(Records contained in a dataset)
BEGIN
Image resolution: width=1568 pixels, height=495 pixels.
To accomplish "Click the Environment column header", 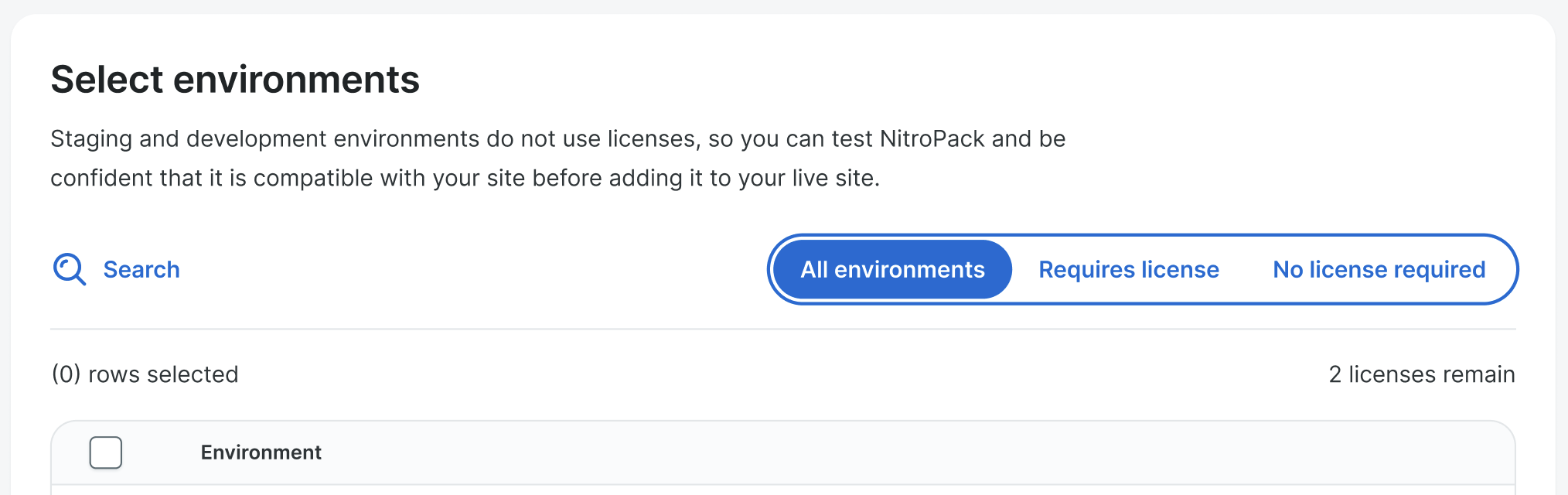I will (261, 452).
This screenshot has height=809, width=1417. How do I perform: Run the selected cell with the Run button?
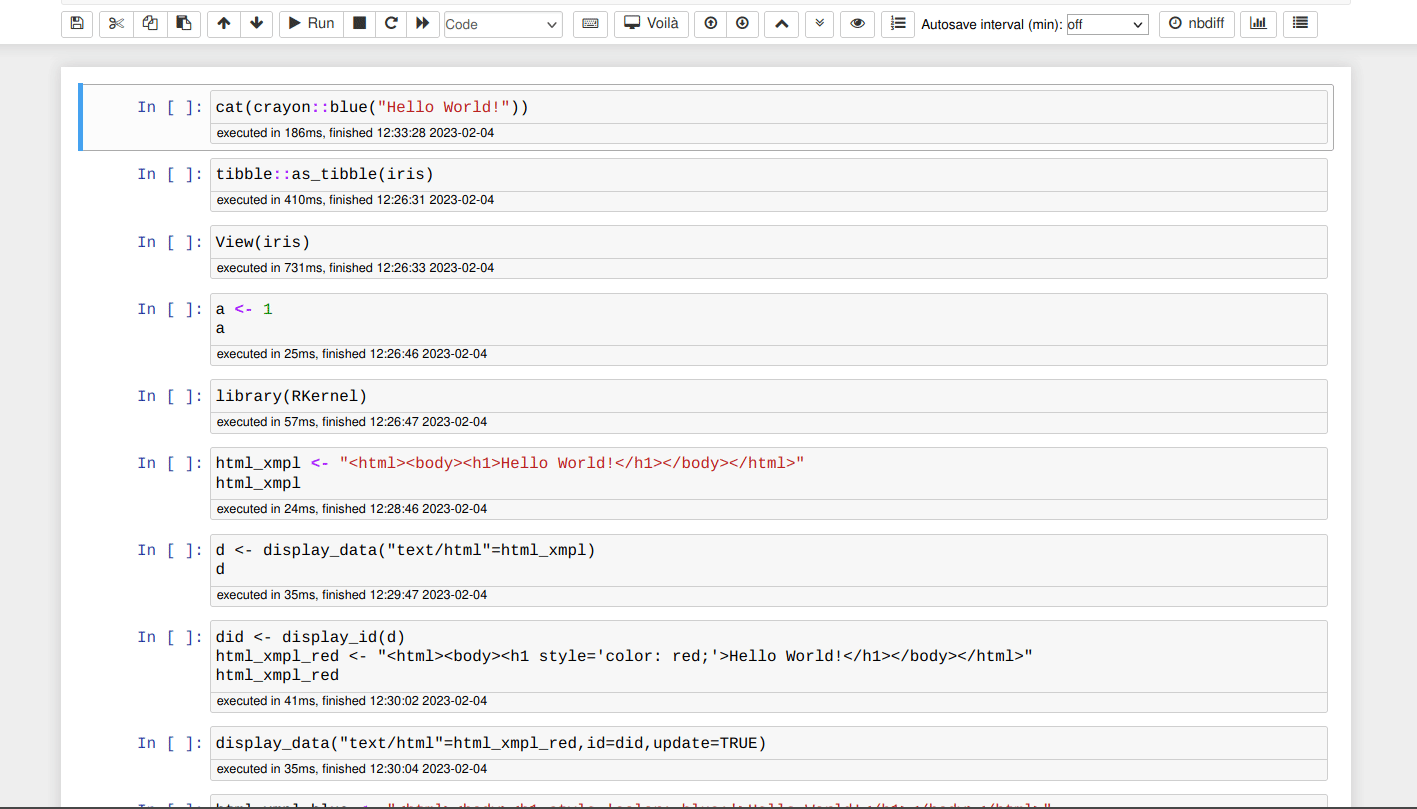pos(310,23)
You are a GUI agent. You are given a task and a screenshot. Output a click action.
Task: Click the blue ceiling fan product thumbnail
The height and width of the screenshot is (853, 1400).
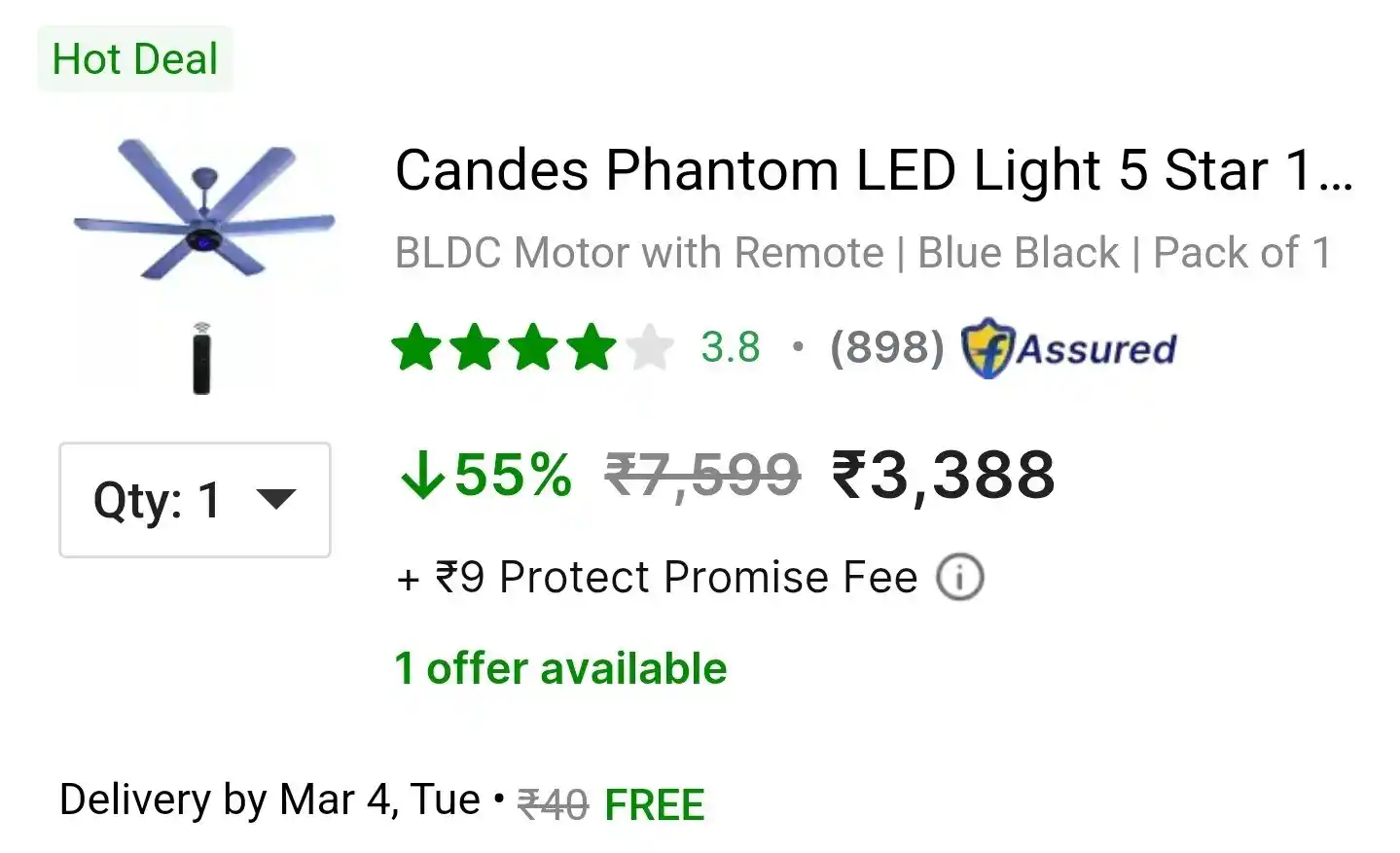[x=204, y=211]
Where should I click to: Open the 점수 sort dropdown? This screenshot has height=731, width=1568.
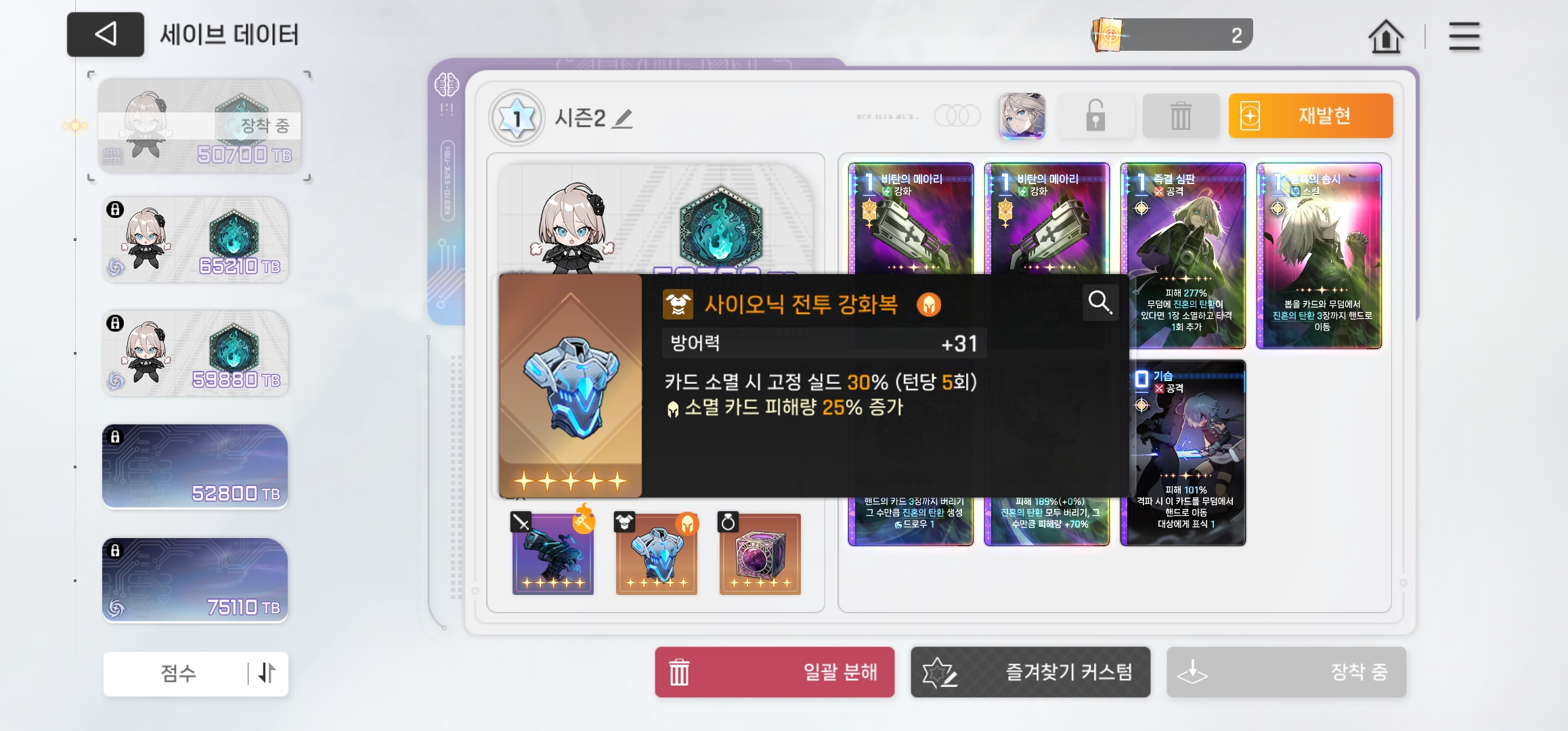click(x=177, y=673)
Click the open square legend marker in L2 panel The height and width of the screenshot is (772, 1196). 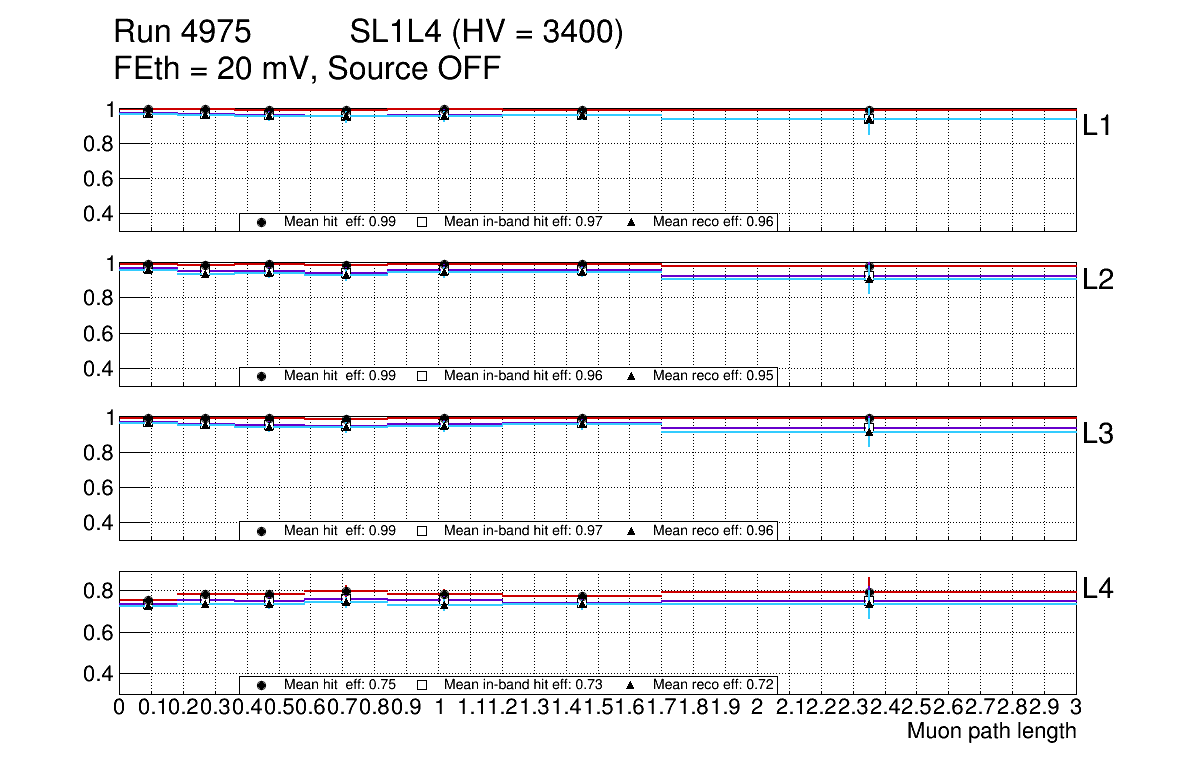tap(421, 376)
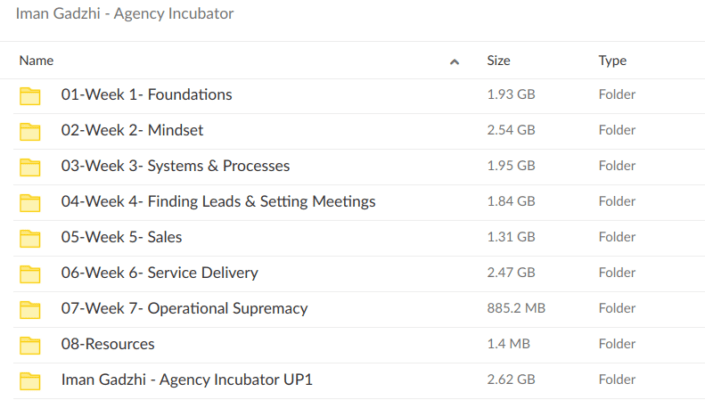Select folder icon for Week 6 Service Delivery
The image size is (705, 400).
[30, 274]
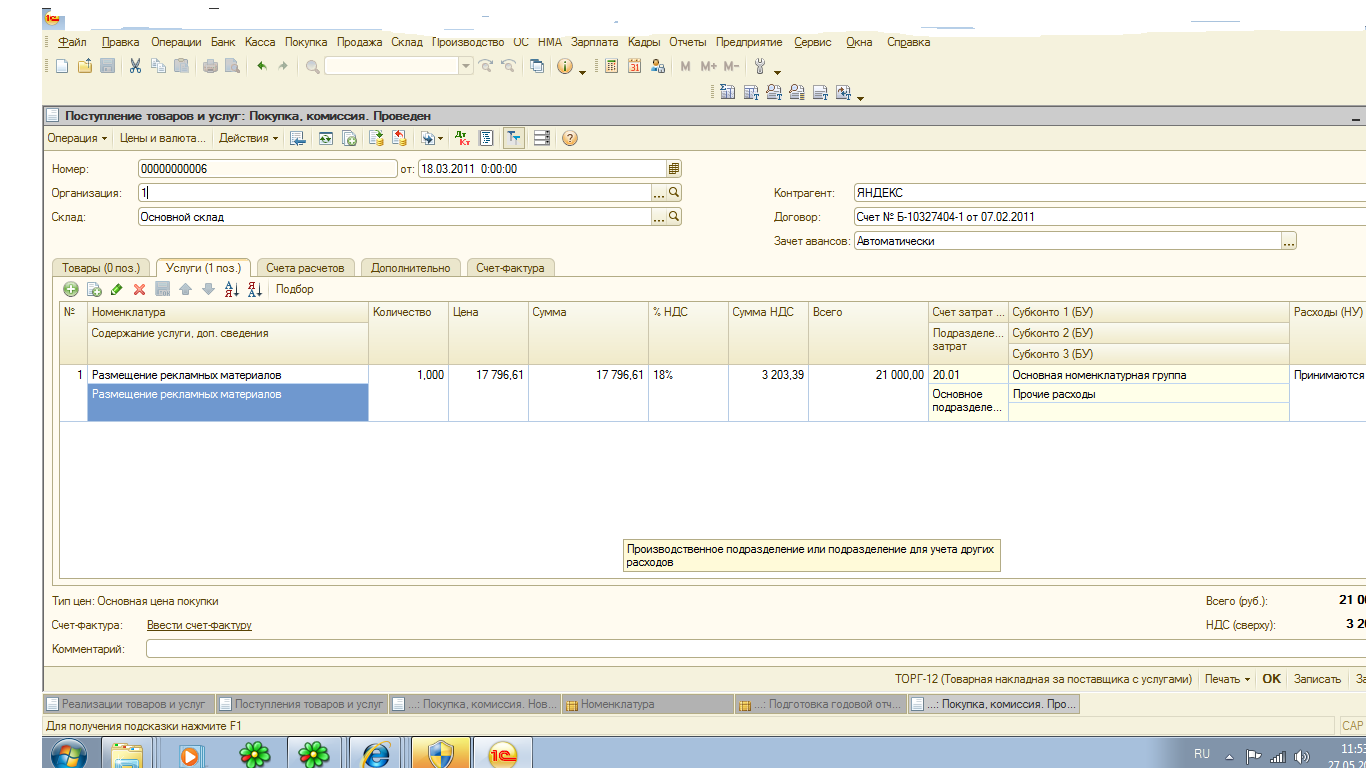Expand the Действия dropdown menu
The image size is (1366, 768).
pyautogui.click(x=248, y=138)
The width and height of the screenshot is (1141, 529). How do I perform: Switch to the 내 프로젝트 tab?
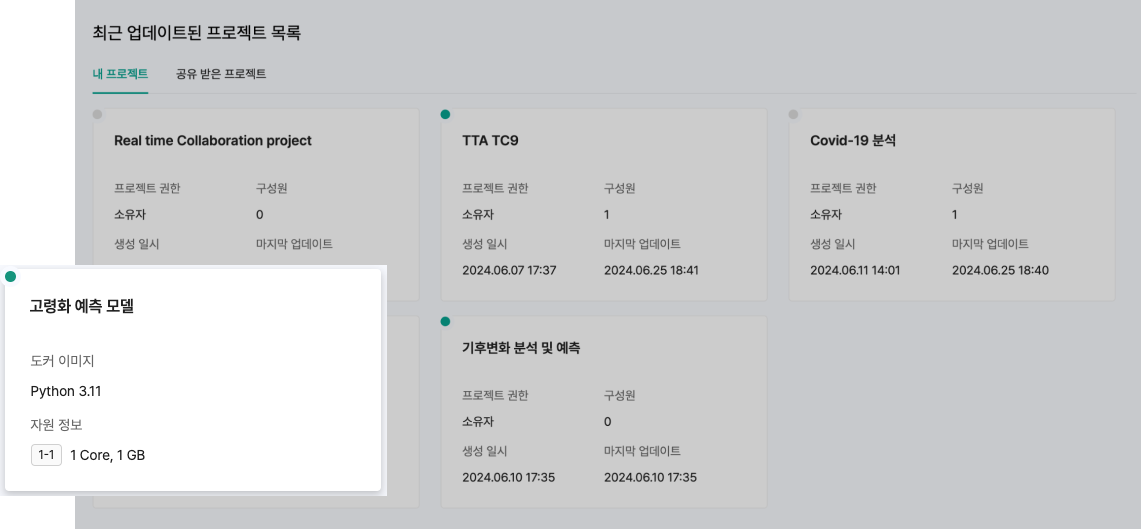pos(120,74)
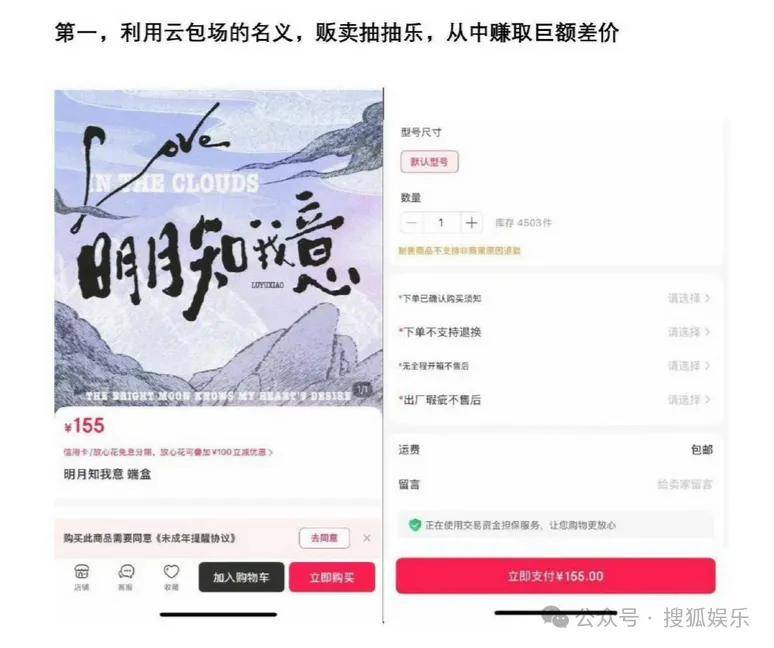Click the 加入购物车 button
The width and height of the screenshot is (774, 648).
click(x=241, y=577)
END
▶ **Aim of the exercise**: The lines to reproduce run from the line containing "The width and height of the screenshot is (1141, 529)." through the last line of the records above, both included. Copy them exactly and drop the pictures.

▶ **Solution for this exercise**:
The width and height of the screenshot is (1141, 529). How do I perform: Switch to the 내 프로젝트 tab?
pos(120,74)
Click the 加入购物车 button
The width and height of the screenshot is (774, 648).
click(x=241, y=577)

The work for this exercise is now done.